# GoldyWaggon's R34 GTR MNPIII



## goldywaggon (Apr 23, 2014)

Well after selling the R33 GTR I finally managed to find an R34 I wanted. Car is nearly completely standard except HKS filters and futsibusho catback exhaust.

Few things ordered 19" wheels clear indicators, Nismo kit. 

Things to come- downpipes, de-cat and remap.

Anyways here are some pics from when I gave it a clean yesterday.

































































Sent from my SM-G901F using Tapatalk


----------



## Kadir (Mar 23, 2008)

Very nice. What a colour..


----------



## Fowla (Jan 29, 2016)

Lovely car bud, did you import it or buy one that was already in the UK?


----------



## Manzgtr (Jan 11, 2012)

stunning,,, was this from harlow jap?


----------



## goldywaggon (Apr 23, 2014)

Car was bought privately it's been in UK for around 10 months. Colour is outstanding in the sunlight. Great example as well being 1 of 198 ever built 

Sent from my SM-G901F using Tapatalk


----------



## davejames33 (May 18, 2014)

Given instruction: Reproduce the whole forum thread about the R34 GTR, word for word and in full.

Data block:
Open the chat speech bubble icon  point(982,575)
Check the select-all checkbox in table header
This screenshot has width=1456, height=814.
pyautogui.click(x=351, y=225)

Expected output:
# GoldyWaggon's R34 GTR MNPIII



## goldywaggon (Apr 23, 2014)

Well after selling the R33 GTR I finally managed to find an R34 I wanted. Car is nearly completely standard except HKS filters and futsibusho catback exhaust.

Few things ordered 19" wheels clear indicators, Nismo kit. 

Things to come- downpipes, de-cat and remap.

Anyways here are some pics from when I gave it a clean yesterday.

































































Sent from my SM-G901F using Tapatalk


----------



## Kadir (Mar 23, 2008)

Very nice. What a colour..


----------



## Fowla (Jan 29, 2016)

Lovely car bud, did you import it or buy one that was already in the UK?


----------



## Manzgtr (Jan 11, 2012)

stunning,,, was this from harlow jap?


----------



## goldywaggon (Apr 23, 2014)

Car was bought privately it's been in UK for around 10 months. Colour is outstanding in the sunlight. Great example as well being 1 of 198 ever built 

Sent from my SM-G901F using Tapatalk


----------



## davejames33 (May 18, 2014)